Although millions of books are scanned and put online every year, making old documents and texts available on the web is a difficult and painstaking process.
Project IMPACT – which stands for Improving Access to Text – is focused on the making the process easier.
Project IMPACT director Hildelies Balk explained: “The problem with turning an historic document into a machine readable text is that it is so very old, everything is different from a modern document, it has old fonts, old words and a very difficult layout.“
Once scanned they are left full of errors, because computers struggle to read old texts with strange layouts, fonts and spellings.
Clemens Neudecker, technical manager for European projects at Koninklijke Bibliotheek, showed us one example: “This is the Principia Mathematica by Isaac Newton. You see actually what we call shine through, that is ink from the opposite page which is just shining through the paper, you see that the paper is warped, and you can also see here there is this long ‘s’ also in use, which can very easily be confused with an ‘f’.”

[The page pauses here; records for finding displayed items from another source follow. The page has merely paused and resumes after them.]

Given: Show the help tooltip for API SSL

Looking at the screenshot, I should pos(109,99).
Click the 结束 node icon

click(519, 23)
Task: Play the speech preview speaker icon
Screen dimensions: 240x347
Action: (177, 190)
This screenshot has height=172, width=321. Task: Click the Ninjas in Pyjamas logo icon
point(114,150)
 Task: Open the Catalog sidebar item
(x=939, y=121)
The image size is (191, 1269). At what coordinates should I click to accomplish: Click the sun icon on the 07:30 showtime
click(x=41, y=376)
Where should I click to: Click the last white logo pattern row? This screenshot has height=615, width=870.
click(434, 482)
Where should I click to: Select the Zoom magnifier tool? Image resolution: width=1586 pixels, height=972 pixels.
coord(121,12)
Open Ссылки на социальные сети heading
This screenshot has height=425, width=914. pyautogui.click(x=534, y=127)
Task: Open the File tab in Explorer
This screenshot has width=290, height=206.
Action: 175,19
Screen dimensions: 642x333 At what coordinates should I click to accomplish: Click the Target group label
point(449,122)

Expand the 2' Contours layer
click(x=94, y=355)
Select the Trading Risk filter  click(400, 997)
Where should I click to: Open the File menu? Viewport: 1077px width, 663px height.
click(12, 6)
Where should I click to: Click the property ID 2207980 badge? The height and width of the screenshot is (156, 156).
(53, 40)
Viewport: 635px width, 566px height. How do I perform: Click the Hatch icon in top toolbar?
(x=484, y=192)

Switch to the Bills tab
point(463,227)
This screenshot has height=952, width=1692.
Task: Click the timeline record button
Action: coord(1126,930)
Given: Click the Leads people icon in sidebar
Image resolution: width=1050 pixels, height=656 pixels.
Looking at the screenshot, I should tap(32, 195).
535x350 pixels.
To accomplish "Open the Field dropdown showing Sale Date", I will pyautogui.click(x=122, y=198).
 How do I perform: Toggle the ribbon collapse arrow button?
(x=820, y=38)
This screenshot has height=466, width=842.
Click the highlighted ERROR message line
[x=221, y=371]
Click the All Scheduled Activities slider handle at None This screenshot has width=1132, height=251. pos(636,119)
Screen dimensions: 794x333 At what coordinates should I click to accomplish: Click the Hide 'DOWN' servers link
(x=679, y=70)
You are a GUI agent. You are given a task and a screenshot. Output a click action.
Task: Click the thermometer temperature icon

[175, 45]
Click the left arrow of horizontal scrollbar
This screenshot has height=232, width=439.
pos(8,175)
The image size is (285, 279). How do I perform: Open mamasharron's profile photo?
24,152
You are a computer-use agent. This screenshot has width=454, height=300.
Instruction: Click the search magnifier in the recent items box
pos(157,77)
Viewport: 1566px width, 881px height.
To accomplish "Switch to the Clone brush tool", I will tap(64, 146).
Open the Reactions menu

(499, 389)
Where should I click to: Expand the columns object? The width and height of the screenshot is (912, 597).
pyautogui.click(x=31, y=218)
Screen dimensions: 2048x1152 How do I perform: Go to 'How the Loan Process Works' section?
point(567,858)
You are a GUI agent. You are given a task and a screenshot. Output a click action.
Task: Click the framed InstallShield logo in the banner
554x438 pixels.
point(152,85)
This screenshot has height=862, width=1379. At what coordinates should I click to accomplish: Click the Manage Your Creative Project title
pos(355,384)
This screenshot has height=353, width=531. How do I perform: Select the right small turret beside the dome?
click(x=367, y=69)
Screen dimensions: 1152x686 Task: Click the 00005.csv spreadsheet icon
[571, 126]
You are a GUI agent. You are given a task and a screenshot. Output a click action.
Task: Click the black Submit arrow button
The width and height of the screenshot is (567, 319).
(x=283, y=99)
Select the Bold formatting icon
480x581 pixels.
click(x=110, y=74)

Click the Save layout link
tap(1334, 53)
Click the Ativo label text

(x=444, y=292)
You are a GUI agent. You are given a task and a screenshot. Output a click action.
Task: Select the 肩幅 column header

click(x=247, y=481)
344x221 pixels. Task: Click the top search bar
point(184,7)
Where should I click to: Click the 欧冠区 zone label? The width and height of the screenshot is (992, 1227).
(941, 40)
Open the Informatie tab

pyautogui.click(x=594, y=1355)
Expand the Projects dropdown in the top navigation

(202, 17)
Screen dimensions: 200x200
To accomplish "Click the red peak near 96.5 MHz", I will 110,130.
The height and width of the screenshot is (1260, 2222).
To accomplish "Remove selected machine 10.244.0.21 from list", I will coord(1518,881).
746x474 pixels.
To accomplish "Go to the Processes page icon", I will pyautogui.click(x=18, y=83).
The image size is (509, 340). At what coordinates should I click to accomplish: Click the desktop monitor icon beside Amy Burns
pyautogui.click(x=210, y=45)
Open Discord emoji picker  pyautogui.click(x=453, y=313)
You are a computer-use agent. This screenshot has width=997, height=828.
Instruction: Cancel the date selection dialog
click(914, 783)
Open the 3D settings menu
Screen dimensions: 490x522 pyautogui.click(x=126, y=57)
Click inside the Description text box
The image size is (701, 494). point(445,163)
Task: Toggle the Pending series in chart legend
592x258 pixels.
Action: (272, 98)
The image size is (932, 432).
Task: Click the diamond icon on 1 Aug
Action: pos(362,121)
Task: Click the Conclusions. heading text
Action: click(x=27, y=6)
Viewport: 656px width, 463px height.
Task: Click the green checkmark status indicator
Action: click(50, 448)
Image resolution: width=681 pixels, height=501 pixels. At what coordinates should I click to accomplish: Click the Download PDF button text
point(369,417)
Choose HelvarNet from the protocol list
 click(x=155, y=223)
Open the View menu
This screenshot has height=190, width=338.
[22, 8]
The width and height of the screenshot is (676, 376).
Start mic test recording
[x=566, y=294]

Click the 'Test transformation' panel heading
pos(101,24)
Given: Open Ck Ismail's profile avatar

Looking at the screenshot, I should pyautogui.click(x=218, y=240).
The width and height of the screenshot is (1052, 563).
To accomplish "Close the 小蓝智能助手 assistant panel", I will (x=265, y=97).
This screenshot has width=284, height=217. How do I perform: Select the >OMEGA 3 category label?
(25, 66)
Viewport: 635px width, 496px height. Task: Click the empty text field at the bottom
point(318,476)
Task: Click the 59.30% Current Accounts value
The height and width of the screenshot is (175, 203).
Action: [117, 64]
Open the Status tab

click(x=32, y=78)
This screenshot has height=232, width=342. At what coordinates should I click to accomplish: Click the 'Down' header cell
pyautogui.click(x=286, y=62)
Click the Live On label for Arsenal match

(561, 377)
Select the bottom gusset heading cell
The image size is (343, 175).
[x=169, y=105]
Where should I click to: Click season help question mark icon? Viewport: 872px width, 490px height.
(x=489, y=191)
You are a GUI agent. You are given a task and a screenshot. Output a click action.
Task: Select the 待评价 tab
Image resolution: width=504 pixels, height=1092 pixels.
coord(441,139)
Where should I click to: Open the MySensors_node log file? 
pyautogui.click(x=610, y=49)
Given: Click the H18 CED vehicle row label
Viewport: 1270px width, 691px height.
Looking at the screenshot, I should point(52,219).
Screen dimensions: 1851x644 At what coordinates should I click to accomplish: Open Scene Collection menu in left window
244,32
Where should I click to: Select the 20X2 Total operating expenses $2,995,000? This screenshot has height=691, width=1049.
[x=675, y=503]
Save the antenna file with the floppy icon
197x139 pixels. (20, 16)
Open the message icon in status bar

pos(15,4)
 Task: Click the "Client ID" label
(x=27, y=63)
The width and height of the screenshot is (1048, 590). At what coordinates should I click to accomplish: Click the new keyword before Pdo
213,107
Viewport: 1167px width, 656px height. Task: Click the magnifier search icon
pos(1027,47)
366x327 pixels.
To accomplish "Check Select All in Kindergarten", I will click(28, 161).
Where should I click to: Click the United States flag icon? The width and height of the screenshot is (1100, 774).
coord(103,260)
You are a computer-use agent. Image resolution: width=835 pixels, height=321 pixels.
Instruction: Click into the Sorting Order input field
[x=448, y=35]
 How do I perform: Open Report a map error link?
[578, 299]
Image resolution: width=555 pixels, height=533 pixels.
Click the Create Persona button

Researchers at the National Library of the Netherlands have spent four years in a European project to improve software tools to read old books.
Researcher Hildelies Balk said: “We improved software for image enhancement, optical character recognition, post-correction of the document and language technology to make it more accessible.“
“Text that is not fully digital is virtually invisible. Everyone is used to going into a search engine, and looking for a word, and if they don’t find this it basically isn’t there for them.”